::: Recorded data

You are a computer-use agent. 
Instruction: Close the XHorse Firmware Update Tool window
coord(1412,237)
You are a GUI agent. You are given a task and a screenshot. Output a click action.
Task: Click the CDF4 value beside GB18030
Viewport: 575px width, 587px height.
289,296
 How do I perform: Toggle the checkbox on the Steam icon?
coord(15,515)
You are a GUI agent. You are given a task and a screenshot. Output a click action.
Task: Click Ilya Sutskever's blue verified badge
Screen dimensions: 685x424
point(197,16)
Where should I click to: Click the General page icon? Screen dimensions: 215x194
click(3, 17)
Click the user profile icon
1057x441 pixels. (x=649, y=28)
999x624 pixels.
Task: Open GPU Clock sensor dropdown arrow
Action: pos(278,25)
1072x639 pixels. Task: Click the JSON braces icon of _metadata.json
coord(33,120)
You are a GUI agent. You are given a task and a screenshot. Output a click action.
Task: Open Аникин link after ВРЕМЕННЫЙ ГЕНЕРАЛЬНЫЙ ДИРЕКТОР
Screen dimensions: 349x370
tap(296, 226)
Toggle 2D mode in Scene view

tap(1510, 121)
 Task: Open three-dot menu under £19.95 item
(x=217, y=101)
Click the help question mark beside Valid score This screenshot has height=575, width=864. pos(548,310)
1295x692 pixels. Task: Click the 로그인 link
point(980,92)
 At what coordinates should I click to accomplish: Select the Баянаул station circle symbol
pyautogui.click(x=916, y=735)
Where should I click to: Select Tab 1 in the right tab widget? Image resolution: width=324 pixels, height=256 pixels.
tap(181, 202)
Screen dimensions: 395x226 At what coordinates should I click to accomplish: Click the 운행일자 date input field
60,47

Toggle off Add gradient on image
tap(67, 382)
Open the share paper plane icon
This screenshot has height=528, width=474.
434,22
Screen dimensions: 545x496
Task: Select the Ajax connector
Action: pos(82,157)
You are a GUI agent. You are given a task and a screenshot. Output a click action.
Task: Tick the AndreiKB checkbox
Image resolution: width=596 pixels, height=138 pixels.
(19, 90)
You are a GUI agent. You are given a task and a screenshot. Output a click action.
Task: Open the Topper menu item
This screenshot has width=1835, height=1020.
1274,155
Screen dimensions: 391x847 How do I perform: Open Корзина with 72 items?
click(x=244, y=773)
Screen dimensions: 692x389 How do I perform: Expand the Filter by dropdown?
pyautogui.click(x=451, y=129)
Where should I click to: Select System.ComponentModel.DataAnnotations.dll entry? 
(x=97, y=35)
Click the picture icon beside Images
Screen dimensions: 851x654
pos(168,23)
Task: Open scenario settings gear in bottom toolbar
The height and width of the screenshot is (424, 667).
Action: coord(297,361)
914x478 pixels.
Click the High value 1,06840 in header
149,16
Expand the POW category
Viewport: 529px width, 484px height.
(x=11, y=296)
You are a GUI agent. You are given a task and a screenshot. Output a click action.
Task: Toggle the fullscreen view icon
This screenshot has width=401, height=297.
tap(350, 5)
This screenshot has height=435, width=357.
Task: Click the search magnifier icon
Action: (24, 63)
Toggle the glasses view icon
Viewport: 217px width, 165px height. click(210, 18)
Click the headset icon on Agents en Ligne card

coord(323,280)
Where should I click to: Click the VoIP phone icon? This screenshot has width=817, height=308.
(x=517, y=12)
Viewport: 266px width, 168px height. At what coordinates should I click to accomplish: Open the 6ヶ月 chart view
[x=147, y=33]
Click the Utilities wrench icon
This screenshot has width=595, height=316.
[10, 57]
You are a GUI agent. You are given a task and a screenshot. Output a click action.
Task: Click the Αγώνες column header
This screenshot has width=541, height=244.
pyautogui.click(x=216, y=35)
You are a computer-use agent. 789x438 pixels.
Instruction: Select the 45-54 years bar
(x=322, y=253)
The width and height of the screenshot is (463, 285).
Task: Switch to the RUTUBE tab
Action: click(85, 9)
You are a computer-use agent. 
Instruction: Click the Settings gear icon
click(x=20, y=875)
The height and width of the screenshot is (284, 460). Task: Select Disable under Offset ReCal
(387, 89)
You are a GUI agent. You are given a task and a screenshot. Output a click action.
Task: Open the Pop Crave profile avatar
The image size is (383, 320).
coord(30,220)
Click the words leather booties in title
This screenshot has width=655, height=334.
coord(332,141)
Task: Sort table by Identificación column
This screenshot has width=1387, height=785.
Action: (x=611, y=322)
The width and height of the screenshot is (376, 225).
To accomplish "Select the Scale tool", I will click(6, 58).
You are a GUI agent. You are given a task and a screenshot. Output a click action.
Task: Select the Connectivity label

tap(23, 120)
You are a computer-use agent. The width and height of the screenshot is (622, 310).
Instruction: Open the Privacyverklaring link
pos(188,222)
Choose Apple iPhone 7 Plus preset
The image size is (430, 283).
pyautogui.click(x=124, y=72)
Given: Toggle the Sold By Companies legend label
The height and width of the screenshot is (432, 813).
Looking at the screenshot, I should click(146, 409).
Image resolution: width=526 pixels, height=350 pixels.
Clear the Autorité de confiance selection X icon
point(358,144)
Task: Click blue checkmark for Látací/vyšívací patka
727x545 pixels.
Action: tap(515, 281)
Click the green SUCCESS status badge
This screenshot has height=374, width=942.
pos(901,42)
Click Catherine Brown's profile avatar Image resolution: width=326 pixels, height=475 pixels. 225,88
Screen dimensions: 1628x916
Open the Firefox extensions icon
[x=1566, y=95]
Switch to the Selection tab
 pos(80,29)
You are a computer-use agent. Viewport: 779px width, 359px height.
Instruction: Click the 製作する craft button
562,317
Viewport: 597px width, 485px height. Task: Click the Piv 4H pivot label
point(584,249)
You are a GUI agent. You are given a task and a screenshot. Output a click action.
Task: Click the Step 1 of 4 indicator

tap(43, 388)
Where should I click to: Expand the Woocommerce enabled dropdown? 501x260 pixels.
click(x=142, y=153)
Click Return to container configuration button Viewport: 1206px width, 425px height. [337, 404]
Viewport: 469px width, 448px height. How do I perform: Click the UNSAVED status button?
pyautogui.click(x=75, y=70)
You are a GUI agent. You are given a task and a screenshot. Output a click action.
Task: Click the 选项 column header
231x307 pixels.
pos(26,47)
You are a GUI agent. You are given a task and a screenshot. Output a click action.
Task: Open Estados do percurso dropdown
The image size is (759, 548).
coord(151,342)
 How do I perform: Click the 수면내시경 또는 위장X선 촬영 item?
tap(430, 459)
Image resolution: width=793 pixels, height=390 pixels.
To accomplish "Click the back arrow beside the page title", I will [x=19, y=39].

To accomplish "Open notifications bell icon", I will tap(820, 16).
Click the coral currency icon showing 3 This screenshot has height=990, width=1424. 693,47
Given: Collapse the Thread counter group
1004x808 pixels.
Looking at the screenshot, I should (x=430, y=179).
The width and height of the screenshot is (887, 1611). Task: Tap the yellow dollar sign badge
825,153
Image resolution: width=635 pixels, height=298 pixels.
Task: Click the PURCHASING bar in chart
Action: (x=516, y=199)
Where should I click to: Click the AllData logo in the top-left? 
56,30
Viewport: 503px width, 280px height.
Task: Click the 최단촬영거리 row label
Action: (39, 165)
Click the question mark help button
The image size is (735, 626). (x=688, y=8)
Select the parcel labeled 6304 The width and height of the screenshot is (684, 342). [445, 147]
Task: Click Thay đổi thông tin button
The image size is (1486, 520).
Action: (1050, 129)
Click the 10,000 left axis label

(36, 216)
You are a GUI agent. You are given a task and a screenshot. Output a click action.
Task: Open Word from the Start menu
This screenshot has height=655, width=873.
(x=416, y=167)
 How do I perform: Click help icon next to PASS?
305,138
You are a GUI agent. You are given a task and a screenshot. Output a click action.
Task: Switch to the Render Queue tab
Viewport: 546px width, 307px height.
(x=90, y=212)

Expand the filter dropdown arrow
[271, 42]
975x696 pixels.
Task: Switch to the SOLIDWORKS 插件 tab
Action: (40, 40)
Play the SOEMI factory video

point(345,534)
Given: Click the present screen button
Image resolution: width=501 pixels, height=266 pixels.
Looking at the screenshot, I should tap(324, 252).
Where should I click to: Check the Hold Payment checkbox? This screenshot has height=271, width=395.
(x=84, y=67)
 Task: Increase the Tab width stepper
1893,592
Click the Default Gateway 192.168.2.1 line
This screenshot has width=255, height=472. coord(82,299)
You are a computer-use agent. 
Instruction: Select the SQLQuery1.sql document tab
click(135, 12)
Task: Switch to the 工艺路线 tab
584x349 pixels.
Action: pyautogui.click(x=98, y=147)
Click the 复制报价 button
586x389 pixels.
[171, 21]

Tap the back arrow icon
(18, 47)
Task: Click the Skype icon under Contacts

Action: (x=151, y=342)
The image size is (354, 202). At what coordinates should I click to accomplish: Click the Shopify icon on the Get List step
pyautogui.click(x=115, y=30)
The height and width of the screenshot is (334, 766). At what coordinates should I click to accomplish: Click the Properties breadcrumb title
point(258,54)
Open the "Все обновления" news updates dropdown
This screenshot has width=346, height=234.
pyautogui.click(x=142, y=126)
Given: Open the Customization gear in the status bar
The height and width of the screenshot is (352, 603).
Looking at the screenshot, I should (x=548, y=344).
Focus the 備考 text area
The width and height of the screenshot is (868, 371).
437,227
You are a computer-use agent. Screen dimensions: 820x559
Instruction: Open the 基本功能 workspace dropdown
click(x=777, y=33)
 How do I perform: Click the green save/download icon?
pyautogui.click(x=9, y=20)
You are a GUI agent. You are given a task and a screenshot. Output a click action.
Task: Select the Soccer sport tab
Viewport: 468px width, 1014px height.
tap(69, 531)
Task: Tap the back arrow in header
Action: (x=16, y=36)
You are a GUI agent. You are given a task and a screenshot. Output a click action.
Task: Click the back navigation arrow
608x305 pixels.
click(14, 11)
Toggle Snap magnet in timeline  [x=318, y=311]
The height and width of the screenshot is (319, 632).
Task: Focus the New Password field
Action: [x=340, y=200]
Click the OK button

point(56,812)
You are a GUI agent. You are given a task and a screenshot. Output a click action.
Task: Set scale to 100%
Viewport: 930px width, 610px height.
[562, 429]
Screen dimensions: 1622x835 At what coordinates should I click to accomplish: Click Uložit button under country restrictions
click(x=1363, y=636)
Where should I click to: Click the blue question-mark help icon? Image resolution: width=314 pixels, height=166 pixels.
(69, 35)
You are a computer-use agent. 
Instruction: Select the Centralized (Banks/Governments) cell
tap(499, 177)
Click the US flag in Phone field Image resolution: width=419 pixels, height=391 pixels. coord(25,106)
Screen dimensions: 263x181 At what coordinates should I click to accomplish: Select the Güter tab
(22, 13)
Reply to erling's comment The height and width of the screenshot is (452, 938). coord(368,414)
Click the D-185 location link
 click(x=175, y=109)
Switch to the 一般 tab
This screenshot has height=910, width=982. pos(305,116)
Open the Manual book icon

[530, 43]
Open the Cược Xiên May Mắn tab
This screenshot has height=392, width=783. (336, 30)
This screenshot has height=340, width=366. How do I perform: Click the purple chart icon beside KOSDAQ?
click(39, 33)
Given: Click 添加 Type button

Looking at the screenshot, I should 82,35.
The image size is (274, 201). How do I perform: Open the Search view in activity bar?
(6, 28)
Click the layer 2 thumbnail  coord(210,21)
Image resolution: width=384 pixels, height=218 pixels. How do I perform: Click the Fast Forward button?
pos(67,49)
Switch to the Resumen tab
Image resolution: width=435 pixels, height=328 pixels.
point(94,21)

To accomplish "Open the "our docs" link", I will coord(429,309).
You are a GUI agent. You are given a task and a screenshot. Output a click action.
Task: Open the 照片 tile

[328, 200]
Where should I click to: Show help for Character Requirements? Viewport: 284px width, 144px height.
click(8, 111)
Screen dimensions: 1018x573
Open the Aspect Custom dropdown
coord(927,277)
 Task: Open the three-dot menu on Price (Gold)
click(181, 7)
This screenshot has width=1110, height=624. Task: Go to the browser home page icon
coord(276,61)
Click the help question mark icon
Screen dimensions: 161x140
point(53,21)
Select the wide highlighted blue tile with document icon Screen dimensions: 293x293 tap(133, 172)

::::::

# Task objective:
Convert the rows from the line with "Given: Open the" up to and including the line with "click(14, 11)" into a JSON list of strings, one string per line, leaving out any blank lines.

# Task solution:
[
  "Given: Open the Customization gear in the status bar",
  "The height and width of the screenshot is (352, 603).",
  "Looking at the screenshot, I should (x=548, y=344).",
  "Focus the 備考 text area",
  "The width and height of the screenshot is (868, 371).",
  "437,227",
  "You are a computer-use agent. Screen dimensions: 820x559",
  "Instruction: Open the 基本功能 workspace dropdown",
  "click(x=777, y=33)",
  " How do I perform: Click the green save/download icon?",
  "pyautogui.click(x=9, y=20)",
  "You are a GUI agent. You are given a task and a screenshot. Output a click action.",
  "Task: Select the Soccer sport tab",
  "Viewport: 468px width, 1014px height.",
  "tap(69, 531)",
  "Task: Tap the back arrow in header",
  "Action: (x=16, y=36)",
  "You are a GUI agent. You are given a task and a screenshot. Output a click action.",
  "Task: Click the back navigation arrow",
  "608x305 pixels.",
  "click(14, 11)"
]